Download from S3
Description
The Download From S3 activity enables automated downloading of files from a specified directory in an Amazon S3 bucket.
This is useful when working with datasets or documents stored in cloud storage that need to be processed, archived, or analyzed in workflows.
It supports flexible filtering using regex and date ranges, optional encryption settings, and post-download cleanup actions like file deletion or moving files to another S3 directory.

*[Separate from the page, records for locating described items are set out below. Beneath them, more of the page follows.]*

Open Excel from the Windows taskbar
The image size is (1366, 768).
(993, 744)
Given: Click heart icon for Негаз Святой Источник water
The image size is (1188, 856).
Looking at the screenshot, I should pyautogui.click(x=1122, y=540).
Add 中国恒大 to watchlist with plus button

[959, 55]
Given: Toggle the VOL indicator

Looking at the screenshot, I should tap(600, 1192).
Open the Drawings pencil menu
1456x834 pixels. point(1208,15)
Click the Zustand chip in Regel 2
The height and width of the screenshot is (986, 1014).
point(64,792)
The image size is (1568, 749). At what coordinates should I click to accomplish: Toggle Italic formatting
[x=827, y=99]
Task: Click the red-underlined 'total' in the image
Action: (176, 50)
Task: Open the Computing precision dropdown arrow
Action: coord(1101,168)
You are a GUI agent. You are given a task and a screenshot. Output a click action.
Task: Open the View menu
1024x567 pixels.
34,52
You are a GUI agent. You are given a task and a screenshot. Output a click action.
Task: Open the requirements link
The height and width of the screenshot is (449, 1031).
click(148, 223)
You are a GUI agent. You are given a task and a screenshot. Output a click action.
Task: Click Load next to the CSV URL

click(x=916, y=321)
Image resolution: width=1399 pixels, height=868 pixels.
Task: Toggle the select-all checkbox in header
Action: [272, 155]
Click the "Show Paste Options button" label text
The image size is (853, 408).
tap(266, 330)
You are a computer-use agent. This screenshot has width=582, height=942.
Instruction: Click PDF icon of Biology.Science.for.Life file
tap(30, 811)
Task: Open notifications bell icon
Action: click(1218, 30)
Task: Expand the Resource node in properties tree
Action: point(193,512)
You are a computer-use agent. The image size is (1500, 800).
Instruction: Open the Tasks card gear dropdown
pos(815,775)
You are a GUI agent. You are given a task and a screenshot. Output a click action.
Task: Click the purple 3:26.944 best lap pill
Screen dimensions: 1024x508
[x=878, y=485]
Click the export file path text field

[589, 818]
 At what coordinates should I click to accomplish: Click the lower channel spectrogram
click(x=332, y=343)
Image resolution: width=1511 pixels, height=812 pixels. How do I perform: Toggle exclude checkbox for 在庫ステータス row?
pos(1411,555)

Use case: Automatically retrieve
.csv
transaction logs from an S3 path/logs/transactions/
, process them, and archive the originals in/logs/processed/
.
Input
Input Type | Description |
---|---|
Files | No upstream input required. Files are fetched directly from S3. |
Output
Output Type | Format | Description |
---|---|---|
Files | Binary | Files retrieved from S3 |
Metadata | JSON | Includes file name, size, and source location info |
Configuration Fields
Field Name | Required | Description |
---|---|---|
Connection | Yes | S3 connection with credentials and region for accessing the bucket. |
Working Directory | Yes | The S3 path (bucket/folder) where the files are located. |
Regex | No | A pattern to filter specific files for download (e.g., .*\.csv$ ). |
Files For | Yes | Specifies which files to fetch based on their timestamps. Options: All, Today, Yesterday, Today and Yesterday, Date Range. |
Start Date | Optional | Start of the custom range (only shown if “Date Range” is selected). |
End Date | Optional. | End of the custom range (only shown if “Date Range” is selected). |
Delete After Download | No | If enabled, files will be removed from S3 after download. |
Move After Download | No | If enabled, moves downloaded files to another folder instead of deleting. |
Move Directory | Optional. | Destination path in S3 for moved files (shown only if Move is enabled). |
Use Encryption | No | Enables encryption handling while downloading files. |
Encryption Key Name | Optional. | The name of the encryption key to use (shown only if encryption is enabled). |
Sample Input
Not Applicable
Sample Configuration
Field | Value |
---|---|
Connection | S3 - MyDataLake |
Working Directory | /daily-dumps/ |
Regex | .*\.csv$ |
Files For | Date Range |
Start Date | 2024-07-01 |
End Date | 2024-07-03 |
Delete After Download | false |
Move After Download | true |
Move Directory | /archive/2024-07/ |
Use Encryption | true |
Encryption Key Name | finance-data-key |
Sample Output
The following files are fetched from the configured S3 directory:
Remote File Name | File Name | Size | Download |
---|---|---|---|
file1.txt | file1.txt | 2MB | [Download] |
file2.csv | file2.csv | 3MB | [Download] |